## START Selected excerpt
A trader using this strategy could have purchased a Company A June $90 call at $12.80 and write or short, two $100 calls at $8.20 each. The net premium received in this case was $3.60 ($8.20 x 2 - $12.80). This strategy is equivalent to a bull call spread (long June $90 call + short June $100 call) with a short call (June $100 call). The maximum gain from this strategy accrues if the underlying stock closed exactly at $100 shortly before option expiration. In this case, the $90 long call would have been worth $10, while the two $100 short calls would expire worthlessly. The maximum gain would be $10 + premium received of $3.60 = $13.60.

Ratio Writing Benefits and Risks

What if the stock closed at $95 by option expiry? In this case, the $90 long call would have been worth $5, and the two $100 short calls would expire worthless. The total gain would have been $8.60 ($5 + net premium received of $3.60). If the stock closed at $90 or below by option expiry, all three calls expired worthless, and the only gain would have been the net premium received of $3.60.

What if the stock closed above $100 by option expiry? In this case, the gain on the $90 long call would have been eroded by the loss on the two short $100 calls. At a stock price of $105, for example, the overall P/L would have been: $15 - (2 X $5) + $3.60 = $8.60

Break-even for this strategy would be at a stock price of $113.60 by option expiry, at which point the P/L would be: (profit on long $90 call + $3.60 net premium received) - (loss on two short $100 calls) = ($23.60 + $3.60) - (2 X 13.60) = 0. The strategy is increasingly unprofitable if the stock rises above the break-even point of $113.60.

5. Iron Condors

In an iron condor strategy, the trader combines a bear call spread with a bull put spread of the same expiration to capitalize on a retreat in volatility that will result in the stock trading in a narrow range during the life of the options. The iron condor is constructed by writing a put OTM below the current stock price or spot price.
## END Selected excerpt
## START Listed entries
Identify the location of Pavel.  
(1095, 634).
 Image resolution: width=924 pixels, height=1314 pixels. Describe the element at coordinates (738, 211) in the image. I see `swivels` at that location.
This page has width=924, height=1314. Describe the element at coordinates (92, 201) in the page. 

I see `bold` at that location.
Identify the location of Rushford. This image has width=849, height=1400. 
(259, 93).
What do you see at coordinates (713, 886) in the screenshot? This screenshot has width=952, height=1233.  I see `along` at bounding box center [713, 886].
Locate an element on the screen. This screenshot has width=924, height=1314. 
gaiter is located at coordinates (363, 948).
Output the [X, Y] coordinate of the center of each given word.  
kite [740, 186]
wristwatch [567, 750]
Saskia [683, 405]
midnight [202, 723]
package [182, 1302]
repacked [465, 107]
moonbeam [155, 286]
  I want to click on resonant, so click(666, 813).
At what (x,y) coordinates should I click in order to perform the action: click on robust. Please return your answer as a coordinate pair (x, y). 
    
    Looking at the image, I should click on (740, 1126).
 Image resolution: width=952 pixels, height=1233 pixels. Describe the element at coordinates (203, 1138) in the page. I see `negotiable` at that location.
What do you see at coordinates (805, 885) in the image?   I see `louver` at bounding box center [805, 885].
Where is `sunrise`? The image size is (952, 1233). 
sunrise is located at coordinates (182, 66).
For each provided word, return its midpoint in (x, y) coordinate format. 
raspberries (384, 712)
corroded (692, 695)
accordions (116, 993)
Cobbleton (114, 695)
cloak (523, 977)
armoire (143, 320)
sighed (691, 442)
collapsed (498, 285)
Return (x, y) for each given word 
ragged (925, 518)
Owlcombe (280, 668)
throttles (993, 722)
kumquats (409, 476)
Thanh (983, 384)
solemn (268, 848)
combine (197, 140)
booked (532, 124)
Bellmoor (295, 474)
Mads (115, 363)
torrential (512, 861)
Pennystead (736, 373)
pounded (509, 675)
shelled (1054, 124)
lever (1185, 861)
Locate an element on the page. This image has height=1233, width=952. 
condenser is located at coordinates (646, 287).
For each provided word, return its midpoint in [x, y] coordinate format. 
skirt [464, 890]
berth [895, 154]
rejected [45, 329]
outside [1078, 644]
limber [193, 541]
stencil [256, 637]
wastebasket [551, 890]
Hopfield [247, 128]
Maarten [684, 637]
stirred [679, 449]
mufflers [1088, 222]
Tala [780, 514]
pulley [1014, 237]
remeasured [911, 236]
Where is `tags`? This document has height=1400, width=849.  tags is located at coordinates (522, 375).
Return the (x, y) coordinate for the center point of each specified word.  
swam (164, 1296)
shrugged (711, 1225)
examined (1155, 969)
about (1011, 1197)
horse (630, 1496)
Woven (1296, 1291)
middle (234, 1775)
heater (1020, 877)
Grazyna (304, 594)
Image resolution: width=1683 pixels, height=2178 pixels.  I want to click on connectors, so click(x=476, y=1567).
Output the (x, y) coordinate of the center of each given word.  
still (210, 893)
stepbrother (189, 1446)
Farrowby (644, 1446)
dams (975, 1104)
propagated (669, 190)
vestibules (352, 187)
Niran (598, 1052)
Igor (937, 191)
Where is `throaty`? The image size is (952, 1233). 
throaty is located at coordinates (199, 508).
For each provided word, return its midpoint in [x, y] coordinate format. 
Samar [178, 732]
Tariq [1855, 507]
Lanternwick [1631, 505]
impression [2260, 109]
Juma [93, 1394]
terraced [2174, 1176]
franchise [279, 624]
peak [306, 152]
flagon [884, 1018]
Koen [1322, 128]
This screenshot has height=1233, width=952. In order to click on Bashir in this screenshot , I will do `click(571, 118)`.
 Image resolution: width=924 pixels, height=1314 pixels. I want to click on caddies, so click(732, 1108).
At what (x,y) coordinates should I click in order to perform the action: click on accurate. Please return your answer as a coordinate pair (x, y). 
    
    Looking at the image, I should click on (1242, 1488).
## END Listed entries
§ **Exercise instructions**
(1) Answer these questions using the options strategy text:
(a) What net premium did the trader receive for the ratio write?
(b) What total gain would there be if the stock closed at $95 by option expiry?
(c) Which two spreads does an iron condor combine?
(2) Continue the options strategy text from where it stops.
The items are separate from the options strategy text.

§ **Responses to the tasks**
(1)
(a) $3.60
(b) $8.60
(c) A bear call spread and a bull put spread of the same expiration

(2)
Generally, the difference between the strike prices of the calls and puts is the same, and they are equidistant from the underlying. Using Company A's June option prices, an iron condor might involve selling the $95 call and buying the $100 call for a premium received of $1.45 ($10.15 - $8.70) and simultaneously selling the $85 put and buying the $80 put for a net credit of $1.65 ($8.80 - $7.15). The total credit received is $3.10.

The maximum gain from this strategy was equal to the net premium received ($3.10), which would accrue if the stock closed between $85 and $95 by option expiry. The maximum loss occurs if the stock at expiration trades above the $100 call strike or below the $80 put strike. The maximum loss would equal the difference in the strike prices of the calls or puts, respectively, less the net premium received, or $1.90 ($5 - $3.10). The iron condor has a relatively low payoff, and loss is limited.

What 7 Factors Determine the Price of an Option?

The current price of the underlying asset, the strike price, the type of option, time of expiration, the interest rate, dividends of the underlying option, and volatility.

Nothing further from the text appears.